Stored records
——
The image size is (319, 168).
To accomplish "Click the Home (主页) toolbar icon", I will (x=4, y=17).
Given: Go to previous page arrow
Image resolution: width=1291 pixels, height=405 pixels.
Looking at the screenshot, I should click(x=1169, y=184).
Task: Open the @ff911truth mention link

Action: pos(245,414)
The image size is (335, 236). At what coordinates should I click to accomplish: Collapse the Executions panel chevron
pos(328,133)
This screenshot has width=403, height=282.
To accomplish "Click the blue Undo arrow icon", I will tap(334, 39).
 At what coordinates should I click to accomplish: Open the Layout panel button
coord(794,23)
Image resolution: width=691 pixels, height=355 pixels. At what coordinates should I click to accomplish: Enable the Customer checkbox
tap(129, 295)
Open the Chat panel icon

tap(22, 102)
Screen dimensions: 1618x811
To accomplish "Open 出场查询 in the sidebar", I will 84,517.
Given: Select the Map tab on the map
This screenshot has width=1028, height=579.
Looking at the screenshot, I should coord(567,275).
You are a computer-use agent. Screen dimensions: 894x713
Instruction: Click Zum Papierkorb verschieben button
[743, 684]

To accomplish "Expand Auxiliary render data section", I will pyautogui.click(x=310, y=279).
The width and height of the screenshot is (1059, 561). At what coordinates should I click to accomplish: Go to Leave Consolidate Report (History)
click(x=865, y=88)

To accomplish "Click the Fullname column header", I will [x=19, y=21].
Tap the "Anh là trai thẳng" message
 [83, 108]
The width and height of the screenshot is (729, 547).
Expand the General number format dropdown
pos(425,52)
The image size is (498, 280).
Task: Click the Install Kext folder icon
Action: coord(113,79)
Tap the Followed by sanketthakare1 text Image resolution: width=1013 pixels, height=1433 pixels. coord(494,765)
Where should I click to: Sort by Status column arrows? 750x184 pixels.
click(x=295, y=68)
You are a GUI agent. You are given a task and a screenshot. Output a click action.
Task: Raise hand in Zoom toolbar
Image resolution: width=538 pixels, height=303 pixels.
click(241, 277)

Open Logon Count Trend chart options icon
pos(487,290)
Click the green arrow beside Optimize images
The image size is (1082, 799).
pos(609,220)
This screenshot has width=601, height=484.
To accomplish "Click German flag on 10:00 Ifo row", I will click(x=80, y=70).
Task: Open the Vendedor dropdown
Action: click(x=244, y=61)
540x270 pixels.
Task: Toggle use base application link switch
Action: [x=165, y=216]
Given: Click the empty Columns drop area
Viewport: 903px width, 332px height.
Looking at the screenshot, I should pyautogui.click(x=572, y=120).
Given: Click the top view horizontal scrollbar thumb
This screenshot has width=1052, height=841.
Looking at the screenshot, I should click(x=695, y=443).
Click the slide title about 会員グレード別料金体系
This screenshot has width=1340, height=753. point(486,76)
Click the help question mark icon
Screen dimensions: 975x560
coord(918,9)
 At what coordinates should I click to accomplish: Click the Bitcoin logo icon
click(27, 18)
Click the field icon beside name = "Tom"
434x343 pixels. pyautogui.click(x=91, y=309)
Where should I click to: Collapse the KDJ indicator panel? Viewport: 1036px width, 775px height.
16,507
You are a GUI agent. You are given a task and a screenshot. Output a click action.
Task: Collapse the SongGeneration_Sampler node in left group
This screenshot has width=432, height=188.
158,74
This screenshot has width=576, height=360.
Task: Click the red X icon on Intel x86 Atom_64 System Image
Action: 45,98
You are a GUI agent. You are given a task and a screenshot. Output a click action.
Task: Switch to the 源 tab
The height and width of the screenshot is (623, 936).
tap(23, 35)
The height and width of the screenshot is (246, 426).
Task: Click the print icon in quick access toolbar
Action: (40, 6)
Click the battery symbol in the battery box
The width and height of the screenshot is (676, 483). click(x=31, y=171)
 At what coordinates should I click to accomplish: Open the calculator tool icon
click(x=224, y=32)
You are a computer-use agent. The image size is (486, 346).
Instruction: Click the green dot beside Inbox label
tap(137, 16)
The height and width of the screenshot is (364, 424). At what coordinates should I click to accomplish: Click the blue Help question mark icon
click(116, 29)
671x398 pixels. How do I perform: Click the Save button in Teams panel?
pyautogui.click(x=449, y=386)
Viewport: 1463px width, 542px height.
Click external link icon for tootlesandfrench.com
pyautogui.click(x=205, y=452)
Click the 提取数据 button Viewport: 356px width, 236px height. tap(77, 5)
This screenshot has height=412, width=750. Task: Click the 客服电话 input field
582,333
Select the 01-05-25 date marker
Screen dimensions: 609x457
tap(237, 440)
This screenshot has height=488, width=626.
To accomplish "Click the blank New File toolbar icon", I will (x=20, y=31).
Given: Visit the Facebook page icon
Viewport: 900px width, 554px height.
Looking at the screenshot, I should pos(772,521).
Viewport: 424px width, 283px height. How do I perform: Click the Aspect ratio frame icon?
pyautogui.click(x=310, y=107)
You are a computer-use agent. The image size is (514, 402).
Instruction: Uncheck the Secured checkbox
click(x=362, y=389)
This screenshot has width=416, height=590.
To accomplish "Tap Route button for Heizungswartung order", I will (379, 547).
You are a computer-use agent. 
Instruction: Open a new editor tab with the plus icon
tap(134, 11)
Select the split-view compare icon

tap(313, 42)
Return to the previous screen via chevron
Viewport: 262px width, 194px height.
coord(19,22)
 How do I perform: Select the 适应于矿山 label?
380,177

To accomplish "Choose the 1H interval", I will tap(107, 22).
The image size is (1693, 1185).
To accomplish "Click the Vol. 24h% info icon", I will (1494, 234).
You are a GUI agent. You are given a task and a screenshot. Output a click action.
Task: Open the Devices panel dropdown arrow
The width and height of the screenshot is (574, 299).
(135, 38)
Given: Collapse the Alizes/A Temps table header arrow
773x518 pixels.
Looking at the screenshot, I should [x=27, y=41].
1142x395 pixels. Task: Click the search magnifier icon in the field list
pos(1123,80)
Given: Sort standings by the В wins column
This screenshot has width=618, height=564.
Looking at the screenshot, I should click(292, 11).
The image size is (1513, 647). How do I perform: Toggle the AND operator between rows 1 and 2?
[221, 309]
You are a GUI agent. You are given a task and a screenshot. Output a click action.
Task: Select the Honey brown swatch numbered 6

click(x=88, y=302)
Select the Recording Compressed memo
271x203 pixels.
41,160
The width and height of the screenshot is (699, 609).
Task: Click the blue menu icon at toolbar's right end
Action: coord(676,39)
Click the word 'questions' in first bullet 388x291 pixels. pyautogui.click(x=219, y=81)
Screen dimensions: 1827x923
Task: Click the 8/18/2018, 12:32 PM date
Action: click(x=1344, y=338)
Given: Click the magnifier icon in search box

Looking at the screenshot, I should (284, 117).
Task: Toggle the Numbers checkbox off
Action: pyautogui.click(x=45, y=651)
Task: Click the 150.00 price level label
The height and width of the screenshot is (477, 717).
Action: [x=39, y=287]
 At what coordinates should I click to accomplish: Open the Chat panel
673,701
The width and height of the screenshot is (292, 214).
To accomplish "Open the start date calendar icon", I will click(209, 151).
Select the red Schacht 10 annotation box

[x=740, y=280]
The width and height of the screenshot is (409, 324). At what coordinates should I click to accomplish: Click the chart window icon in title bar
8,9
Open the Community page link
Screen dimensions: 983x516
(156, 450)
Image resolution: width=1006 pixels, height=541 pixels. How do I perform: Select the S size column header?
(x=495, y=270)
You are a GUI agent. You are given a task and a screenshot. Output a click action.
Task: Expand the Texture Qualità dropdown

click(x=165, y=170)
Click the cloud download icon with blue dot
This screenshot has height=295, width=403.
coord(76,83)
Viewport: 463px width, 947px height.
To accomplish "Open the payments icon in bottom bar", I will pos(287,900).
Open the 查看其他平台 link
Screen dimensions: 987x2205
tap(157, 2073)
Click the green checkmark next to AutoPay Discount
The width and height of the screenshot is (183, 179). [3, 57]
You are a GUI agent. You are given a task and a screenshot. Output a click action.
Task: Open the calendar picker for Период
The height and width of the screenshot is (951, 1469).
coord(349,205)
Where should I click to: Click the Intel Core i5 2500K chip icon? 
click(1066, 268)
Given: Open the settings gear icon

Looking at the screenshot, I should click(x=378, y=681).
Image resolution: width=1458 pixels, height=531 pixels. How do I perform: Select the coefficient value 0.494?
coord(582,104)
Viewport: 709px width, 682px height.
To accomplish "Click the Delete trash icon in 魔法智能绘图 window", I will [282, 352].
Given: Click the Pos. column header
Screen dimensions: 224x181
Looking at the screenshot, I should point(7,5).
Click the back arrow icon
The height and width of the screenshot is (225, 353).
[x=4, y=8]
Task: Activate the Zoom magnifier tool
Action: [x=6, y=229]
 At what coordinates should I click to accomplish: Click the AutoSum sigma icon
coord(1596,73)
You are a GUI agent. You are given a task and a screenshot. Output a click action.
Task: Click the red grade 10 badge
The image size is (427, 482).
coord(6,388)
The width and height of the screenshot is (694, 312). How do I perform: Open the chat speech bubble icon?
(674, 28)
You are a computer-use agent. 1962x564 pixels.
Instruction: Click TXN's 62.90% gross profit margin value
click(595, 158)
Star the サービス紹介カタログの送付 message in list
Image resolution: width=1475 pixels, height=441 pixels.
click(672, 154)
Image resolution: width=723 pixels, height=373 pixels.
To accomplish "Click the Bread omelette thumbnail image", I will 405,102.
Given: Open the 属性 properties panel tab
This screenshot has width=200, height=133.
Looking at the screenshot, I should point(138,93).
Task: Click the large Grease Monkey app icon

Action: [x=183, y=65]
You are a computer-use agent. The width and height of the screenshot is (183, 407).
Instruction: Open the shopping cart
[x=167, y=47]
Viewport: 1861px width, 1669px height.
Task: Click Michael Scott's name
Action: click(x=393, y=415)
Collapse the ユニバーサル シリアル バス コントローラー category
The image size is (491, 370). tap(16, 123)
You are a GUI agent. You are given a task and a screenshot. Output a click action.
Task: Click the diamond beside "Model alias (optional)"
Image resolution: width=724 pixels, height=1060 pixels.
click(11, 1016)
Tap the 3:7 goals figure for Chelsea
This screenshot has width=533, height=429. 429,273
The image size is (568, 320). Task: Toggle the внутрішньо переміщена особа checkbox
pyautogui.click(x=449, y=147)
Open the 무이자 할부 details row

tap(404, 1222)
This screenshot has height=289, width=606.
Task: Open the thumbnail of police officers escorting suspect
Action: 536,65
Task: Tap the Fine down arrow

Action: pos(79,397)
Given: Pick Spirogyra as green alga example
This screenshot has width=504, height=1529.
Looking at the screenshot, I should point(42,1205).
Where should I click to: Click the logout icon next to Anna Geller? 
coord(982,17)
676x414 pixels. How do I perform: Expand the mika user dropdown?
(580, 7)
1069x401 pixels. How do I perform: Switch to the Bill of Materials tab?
——
▶ What you need to do
For each line above that includes "previous", make a copy.

▶ Solution to this exercise
Given: Go to previous page arrow
Return to the previous screen via chevron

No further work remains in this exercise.